If the bag accidentally got wet, dry it quickly with paper towels and let it air dry. Do not even think about using a hairdryer to save time. It can ruin the leather. Use a leather conditioner once it’s dry.
Cleaning
For daily cleaning, wipe the surface with a soft, dry towel or a barely damp towel. For scheduled cleaning, use a leather cleaner. Avoid products with alcohol as they can dry or discolor the leather. If you see stains, try applying powdered chalk directly on the stain, leave it overnight, and then brush it off.
Conditioning
Leather items, especially when stored over time, can get dry causing wrinkling and flaking. To prevent this, use a leather conditioner on your stuff at least twice a year up to once a month, depending on the humidity in your area. This will keep your leather good soft and supple and will make it last longer.
Storage
Before putting your bag away, make sure that it’s clean. Stuff bubble wrap or parchment paper to keep the original shape of the bag. Avoid printed paper as it might cause ink smears on the lining. Wrap the chains and buckles in tissue paper to avoid markings on the leather.
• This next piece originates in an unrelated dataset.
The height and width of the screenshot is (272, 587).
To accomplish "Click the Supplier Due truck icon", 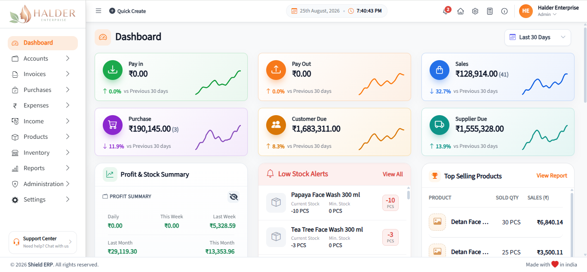I will [439, 125].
Once all these are done, place it inside a dust bag. Bags from popular brands come with one. Put silica gel packets to avoid excess moisture. Air the bags every two weeks to avoid mold.
Other Tips
Leather might be tough but it can still get deformed. Do not overstuff your bag to keep it in good shape. Leather is also sensitive to oil. It can mess with the color and it attracts dirt. To avoid oil stains, keep your hands clean whenever you touch the surface of the bag. Also, keep it away from vanities or salon work tables where it can be exposed to beauty or hair products that can ruin the color of the leather.
Conclusion
A leather crossbody bag is not just a tiny project. You can customize it however you want to suit your needs and taste. It can stay with you for decades if well taken care of. Give your new bag the proper TLC and it will surely give it back to you.